TASK TO COMPLETE:
The reply should hold only the lines below from the one with "Click the All Sentient moral community cell" to the end, each copied exactly.

** DATA EXTRACT follows **

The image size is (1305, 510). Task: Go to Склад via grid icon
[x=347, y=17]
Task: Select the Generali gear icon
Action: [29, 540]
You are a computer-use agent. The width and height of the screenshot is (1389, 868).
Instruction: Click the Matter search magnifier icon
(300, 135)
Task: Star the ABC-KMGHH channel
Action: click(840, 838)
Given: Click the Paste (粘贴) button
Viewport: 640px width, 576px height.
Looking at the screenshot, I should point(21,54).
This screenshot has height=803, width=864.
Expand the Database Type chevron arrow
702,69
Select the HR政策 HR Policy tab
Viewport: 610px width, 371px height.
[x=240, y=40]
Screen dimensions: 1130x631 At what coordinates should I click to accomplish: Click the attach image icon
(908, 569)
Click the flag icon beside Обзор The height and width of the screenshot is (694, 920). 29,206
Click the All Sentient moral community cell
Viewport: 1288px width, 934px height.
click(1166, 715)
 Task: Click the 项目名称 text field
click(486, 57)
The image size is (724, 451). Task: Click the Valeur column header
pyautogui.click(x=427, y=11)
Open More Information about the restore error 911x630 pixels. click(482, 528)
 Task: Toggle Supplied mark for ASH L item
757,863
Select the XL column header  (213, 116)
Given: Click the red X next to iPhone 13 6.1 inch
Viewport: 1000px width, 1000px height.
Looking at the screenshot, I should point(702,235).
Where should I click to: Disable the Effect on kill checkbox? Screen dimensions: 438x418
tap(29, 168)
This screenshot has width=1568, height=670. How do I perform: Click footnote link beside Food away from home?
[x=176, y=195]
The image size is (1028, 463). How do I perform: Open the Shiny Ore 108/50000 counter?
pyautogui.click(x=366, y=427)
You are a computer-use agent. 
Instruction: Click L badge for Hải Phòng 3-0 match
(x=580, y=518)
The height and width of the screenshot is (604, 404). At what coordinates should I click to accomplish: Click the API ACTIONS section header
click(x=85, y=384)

** End of DATA EXTRACT **

TASK RESPONSE:
Click the All Sentient moral community cell
Viewport: 1288px width, 934px height.
click(1166, 715)
 Task: Click the 项目名称 text field
click(486, 57)
The image size is (724, 451). Task: Click the Valeur column header
pyautogui.click(x=427, y=11)
Open More Information about the restore error 911x630 pixels. click(482, 528)
 Task: Toggle Supplied mark for ASH L item
757,863
Select the XL column header  (213, 116)
Given: Click the red X next to iPhone 13 6.1 inch
Viewport: 1000px width, 1000px height.
Looking at the screenshot, I should point(702,235).
Where should I click to: Disable the Effect on kill checkbox? Screen dimensions: 438x418
tap(29, 168)
This screenshot has width=1568, height=670. How do I perform: Click footnote link beside Food away from home?
[x=176, y=195]
The image size is (1028, 463). How do I perform: Open the Shiny Ore 108/50000 counter?
pyautogui.click(x=366, y=427)
You are a computer-use agent. 
Instruction: Click L badge for Hải Phòng 3-0 match
(x=580, y=518)
The height and width of the screenshot is (604, 404). At what coordinates should I click to accomplish: Click the API ACTIONS section header
click(x=85, y=384)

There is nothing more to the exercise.